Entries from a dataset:

● ● ● ● ●

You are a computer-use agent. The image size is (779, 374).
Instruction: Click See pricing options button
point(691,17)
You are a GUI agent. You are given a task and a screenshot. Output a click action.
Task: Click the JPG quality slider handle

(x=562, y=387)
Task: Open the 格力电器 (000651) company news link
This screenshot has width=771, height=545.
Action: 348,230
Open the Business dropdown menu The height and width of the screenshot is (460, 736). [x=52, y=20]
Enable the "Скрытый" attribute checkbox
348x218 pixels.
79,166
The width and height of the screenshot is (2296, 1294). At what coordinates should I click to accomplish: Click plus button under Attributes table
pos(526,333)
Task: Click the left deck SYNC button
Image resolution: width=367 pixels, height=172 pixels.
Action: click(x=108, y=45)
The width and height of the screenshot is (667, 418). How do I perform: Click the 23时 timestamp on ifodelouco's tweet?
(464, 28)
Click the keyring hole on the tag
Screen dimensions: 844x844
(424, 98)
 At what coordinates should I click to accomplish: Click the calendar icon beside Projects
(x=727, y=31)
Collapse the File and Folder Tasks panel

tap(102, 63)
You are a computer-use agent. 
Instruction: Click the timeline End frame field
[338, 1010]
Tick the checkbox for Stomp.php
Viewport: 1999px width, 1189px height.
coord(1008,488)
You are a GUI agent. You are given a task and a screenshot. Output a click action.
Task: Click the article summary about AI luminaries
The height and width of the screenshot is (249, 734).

● ● ● ● ●

What to work on: Write out the whole listing above, word for word.

Complete response:
You are a computer-use agent. The image size is (779, 374).
Instruction: Click See pricing options button
point(691,17)
You are a GUI agent. You are given a task and a screenshot. Output a click action.
Task: Click the JPG quality slider handle

(x=562, y=387)
Task: Open the 格力电器 (000651) company news link
This screenshot has width=771, height=545.
Action: 348,230
Open the Business dropdown menu The height and width of the screenshot is (460, 736). [x=52, y=20]
Enable the "Скрытый" attribute checkbox
348x218 pixels.
79,166
The width and height of the screenshot is (2296, 1294). At what coordinates should I click to accomplish: Click plus button under Attributes table
pos(526,333)
Task: Click the left deck SYNC button
Image resolution: width=367 pixels, height=172 pixels.
Action: click(x=108, y=45)
The width and height of the screenshot is (667, 418). How do I perform: Click the 23时 timestamp on ifodelouco's tweet?
(464, 28)
Click the keyring hole on the tag
Screen dimensions: 844x844
(424, 98)
 At what coordinates should I click to accomplish: Click the calendar icon beside Projects
(x=727, y=31)
Collapse the File and Folder Tasks panel

tap(102, 63)
You are a computer-use agent. 
Instruction: Click the timeline End frame field
[338, 1010]
Tick the checkbox for Stomp.php
Viewport: 1999px width, 1189px height.
coord(1008,488)
You are a GUI agent. You are given a task and a screenshot. Output a click action.
Task: Click the article summary about AI luminaries
The height and width of the screenshot is (249, 734).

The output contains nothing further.